The FSB chairman Mario Draghi said at the same press conference that the board will push the world’s two dominant accounting rules ― the U.S. GAAP and Europe’s IFRS ― to create a converged standard by June 2011.
This G20 initiative for a new, consolidated rule may bring about a big headache for Korean firms, and a bonanza for global accounting service organizations. Many large Korean companies have already spent a lot of money in setting up accounting and IT systems based on the IFRS method over the past few years.
“The accounting issue is the gravest for Korea. Since the convergence process is already underway, there will be some effects on countries like us, which were moving toward the IFRS,” Chin said after Draghi’s remark. “In that sense, I asked the FSB to take more time (in converging the accounting rules), and to create a channel through which emerging countries such as Korea can present their opinions.”
The IFRS is often dubbed as fair-value accounting. It is generally more accurate in evaluating the present market value of assets a firm holds than the U.S. GAAP, so Korea was trying to fully implement it from next year. But since the financial crisis, the time-relevance of the IFRS has been blamed for aggravating volatility in the financial market.
Accounting firms say that the FSB’s move could cost Korean firms tens of billions of won, after they have just spent a huge amount of money in shifting from the GAAP-based standard to the IFRS-oriented one. The government is forcing them to use the IFRS for every listed company from next year.
“It’s possible that the this could cost Korean firms a lot of money, depending on what changes the FSB wants to make,” A Korean spokesman of a major global accounting firms told The Korea Times Thursday. “Frankly speaking, this is a good business opportunity for accounting firms.”
The FSB is a gathering of financial regulators and central bank governors from 24 countries, and it reports to the G20 summit. The group on Wednesday agreed to present a set of policy suggestions to the G20, which will be endorsed at the Seoul summit next month.
The FSB’s recommendation to the G20 wants countries to strengthen supervision on their own too-big-to-fail financial institutions, and reduce reliance on credit-rating agencies such as Moody’s.
Other suggestions include creating a central clearing house for complex financial derivatives products, which are now traded “over-the-counter” between sellers and buyers ― without the involvement of a third party such as a stock exchange or regulators.
Kim Choong-soo, governor of the Bank of Korea, told The Korea Times that it will take some time for the G20 to come up with details of the proposed rules.
“We need to see the general trend of financial regulations.
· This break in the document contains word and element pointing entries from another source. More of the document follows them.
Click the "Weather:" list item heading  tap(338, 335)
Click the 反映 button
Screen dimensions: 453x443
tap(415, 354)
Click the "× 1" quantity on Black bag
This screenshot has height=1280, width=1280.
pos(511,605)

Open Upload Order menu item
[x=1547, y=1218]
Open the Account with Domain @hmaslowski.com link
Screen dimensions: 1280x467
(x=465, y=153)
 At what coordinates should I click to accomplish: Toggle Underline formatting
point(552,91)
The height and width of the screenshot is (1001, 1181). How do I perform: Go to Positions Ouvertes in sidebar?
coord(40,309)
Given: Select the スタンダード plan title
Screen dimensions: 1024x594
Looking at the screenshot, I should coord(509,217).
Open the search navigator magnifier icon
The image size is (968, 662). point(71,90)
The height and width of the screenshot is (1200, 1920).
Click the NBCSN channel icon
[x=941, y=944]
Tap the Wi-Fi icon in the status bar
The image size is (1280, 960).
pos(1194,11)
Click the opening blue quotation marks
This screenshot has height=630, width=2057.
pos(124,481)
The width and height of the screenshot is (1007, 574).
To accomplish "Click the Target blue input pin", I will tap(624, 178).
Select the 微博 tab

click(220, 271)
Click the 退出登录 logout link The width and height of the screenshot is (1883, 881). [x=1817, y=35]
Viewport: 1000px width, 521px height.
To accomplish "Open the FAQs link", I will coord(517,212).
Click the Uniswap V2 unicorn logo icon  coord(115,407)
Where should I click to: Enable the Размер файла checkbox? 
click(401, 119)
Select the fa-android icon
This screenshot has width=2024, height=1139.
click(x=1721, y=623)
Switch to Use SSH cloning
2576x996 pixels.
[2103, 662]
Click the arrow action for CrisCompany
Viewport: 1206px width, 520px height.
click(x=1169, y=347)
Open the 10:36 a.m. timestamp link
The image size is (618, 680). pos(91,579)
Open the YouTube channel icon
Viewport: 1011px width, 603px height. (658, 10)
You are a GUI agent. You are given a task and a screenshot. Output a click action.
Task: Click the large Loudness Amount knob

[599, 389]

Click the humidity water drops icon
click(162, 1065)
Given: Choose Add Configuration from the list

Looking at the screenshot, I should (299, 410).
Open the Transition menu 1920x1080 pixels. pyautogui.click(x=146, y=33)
It shows that we have now agreed on which way we should go,” he told The Korea Times.
Early on Tuesday, the Basel Committee of Banking Supervision, another group of central bankers, agreed to fix the rules on the too-big-to-fail banks by mid-2011. However, the rules will not be implemented for a few years.
The issues will be discussed at the G20 Ministerial Meeting to be held this Friday and Saturday in Gyeongju, South Korea.